Its my understanding that DVC is very strict about occupancy limits.  Maybe someone else knows more.
PS - could check the DVC forums on the Disboards - those people know everything about Disney & DVC!


----------



## timeos2 (Jun 7, 2008)

Plus 3 in most DVC 1 bedrooms is a squeeze - 5 and you would be crawling on each other. And they do enforce occupancy so no, don't go for a 1 bedroom.


----------



## Twinkstarr (Jun 7, 2008)

DVC villas are on the small side, unless you are at OKW. I'm a DVC owner and was amazed at the size of Marriott's 2br. 

I've got 2 boys(11 and 7) and we get a 2br everytime we go. Big plus in having the 2nd bathroom IMHO.

If you go over to the DIS boards, there is a long ongoing thread about "Max occupancy". I know Dean(Tugger) and some others find that DVC doesn't enforce the "rules" for owners as evenly as possible. 

Here is a direct quote from Dean off the Occupancy thread.

"_You may be OK but I'll tell you that DVC is far more strict on occupancy for exchanges than member reservations. I'd definitely call and ask."_


----------



## Lisa P (Jun 7, 2008)

Even if they do permit it, your 3 kids will have to share the living room sleeper sofa.  Other than OKW, the DVC living rooms have little to no room for an inflatable mattress and these resorts do not have rollaway beds.  Sorry.

New DVC inventory is still being added to II regularly, especially for late summer and early fall vacations.  However, only scattered dates (mostly studios) have been showing so far for next winter.  If your deposit definitely has the trade power for a DVC exchange and you can see availability online (other dates and/or unit sizes), then you still have a very good chance of getting this 2BR DVC trade for January with an ongoing search.  Make sure you include as many check-in dates as possible, not just a single Saturday check-in, if possible.

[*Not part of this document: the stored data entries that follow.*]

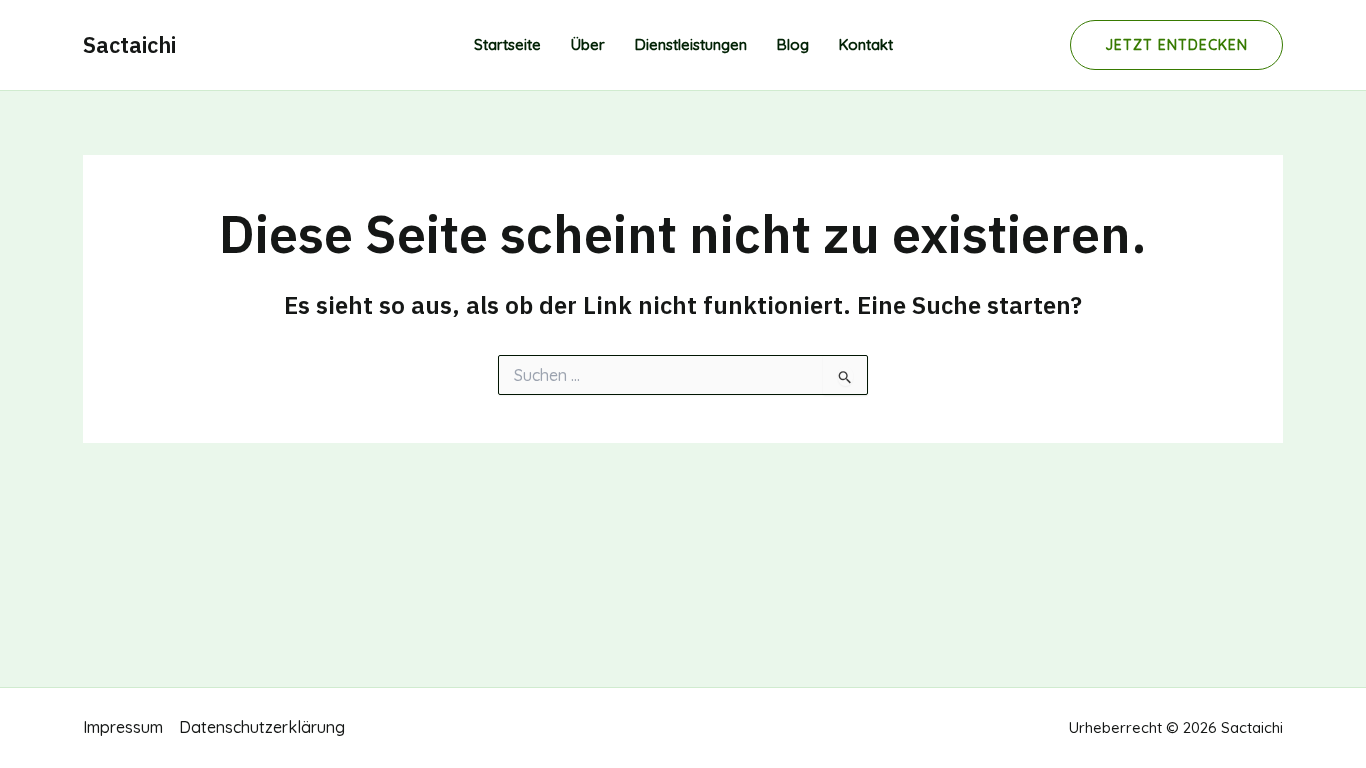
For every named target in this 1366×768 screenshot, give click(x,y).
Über (588, 44)
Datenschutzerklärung (262, 727)
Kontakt (866, 44)
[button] (1176, 45)
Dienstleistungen (691, 44)
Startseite (507, 44)
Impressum (123, 727)
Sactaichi (129, 44)
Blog (793, 44)
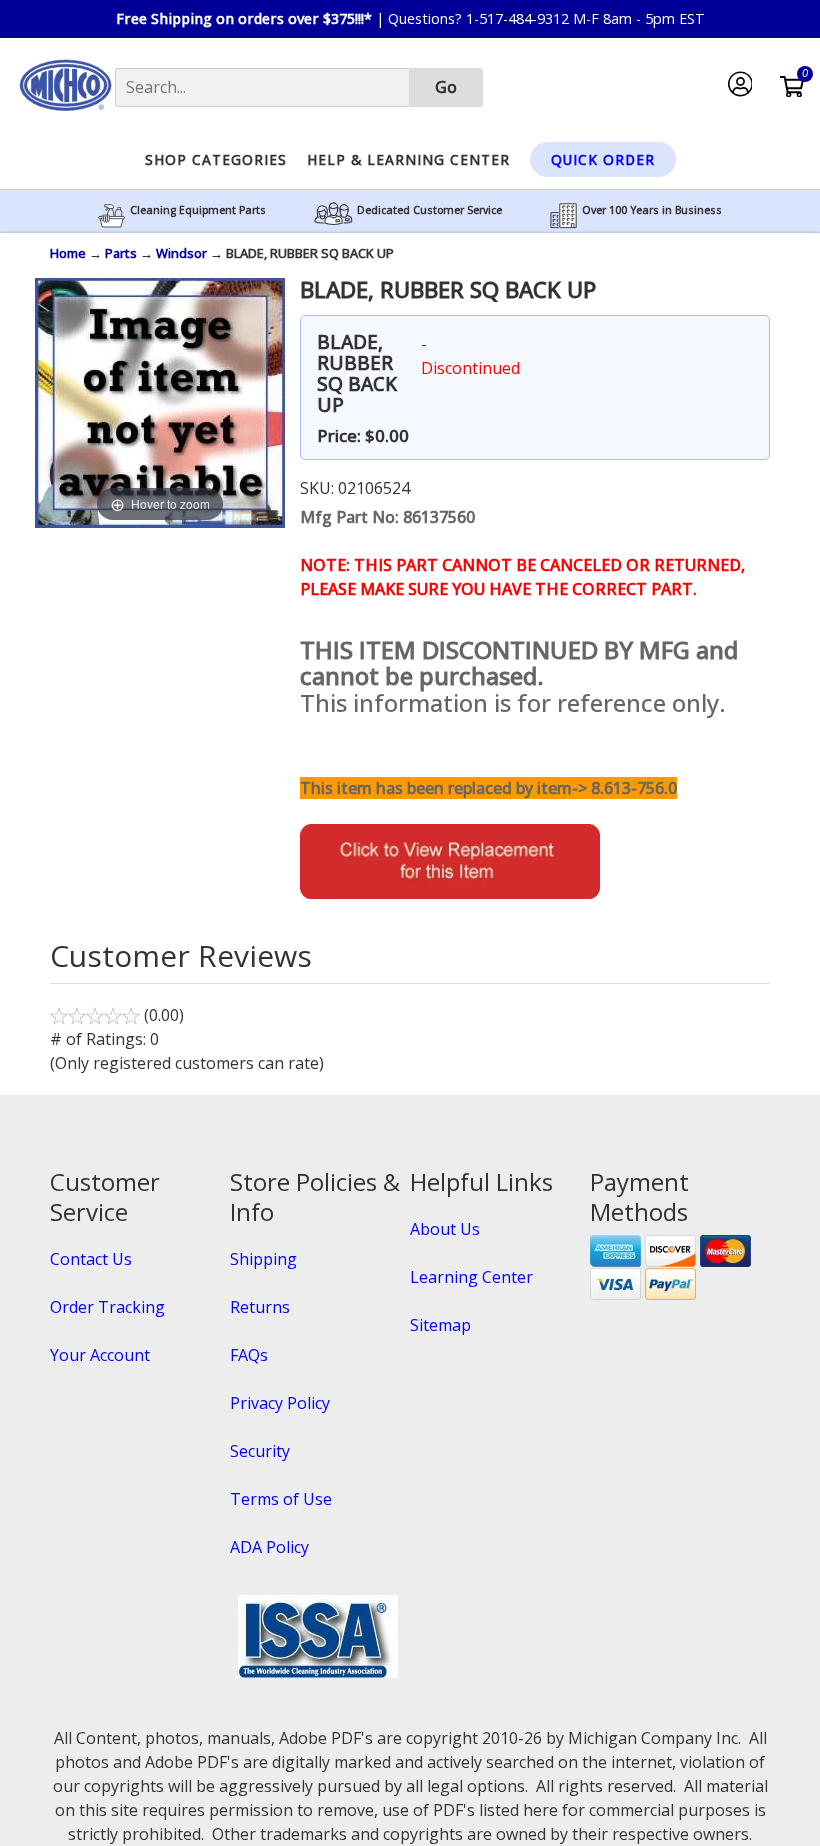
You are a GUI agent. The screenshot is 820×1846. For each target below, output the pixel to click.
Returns (260, 1307)
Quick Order (603, 159)
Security (260, 1451)
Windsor (181, 253)
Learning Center (471, 1277)
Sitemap (440, 1325)
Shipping (263, 1259)
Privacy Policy (280, 1403)
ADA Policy (269, 1547)
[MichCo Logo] (65, 117)
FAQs (249, 1355)
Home (68, 253)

FWIW, we stayed at an Orlando Marriott this year the same week you're going in 2009.  We had a pretty good selection of Marriott resorts from which to choose when we confirmed the trade around November for January.  We spent our time at Sea World and Universal so we didn't need a DVC trade for that trip.  Anyhow, I'd hold out with your ongoing search until November, before giving up on a 2BR DVC for the 2nd week of January.  That's just me.  HTH!


----------



## spookykennedy (Jun 7, 2008)

I have seen a few 2BRs in Jan. in the past, so as long as you are sure your trader can pull DVC, I would hold out. We just grabbed two 1BR OKW units b/c we didn't want to risk getting a 2BR and we have 5.


----------



## djp (Jun 8, 2008)

it is a 2br starwood ski week, and I have pulled 2br's at DVC for other dates, so  think I have a decent chance, just a little nervous


----------



## FLYNZ4 (Jun 9, 2008)

DVC has been allowing 5 in a 1BR.   The bigger issue is comfort.   If I had to use an aerobed in a 1BR... it would probably be in the entry area in front of the entry door.   i would not want bigger than a twin size.

2BR units are most popular at SSR and DVO.  I have a 2BR unit for SSR in Jan'09 which came up at about the 11 month mark.  BWV, BCV and VWL seem to be much harder this year.   I think Jan is the 2nd easiest month to get at DVC.

/Jim


----------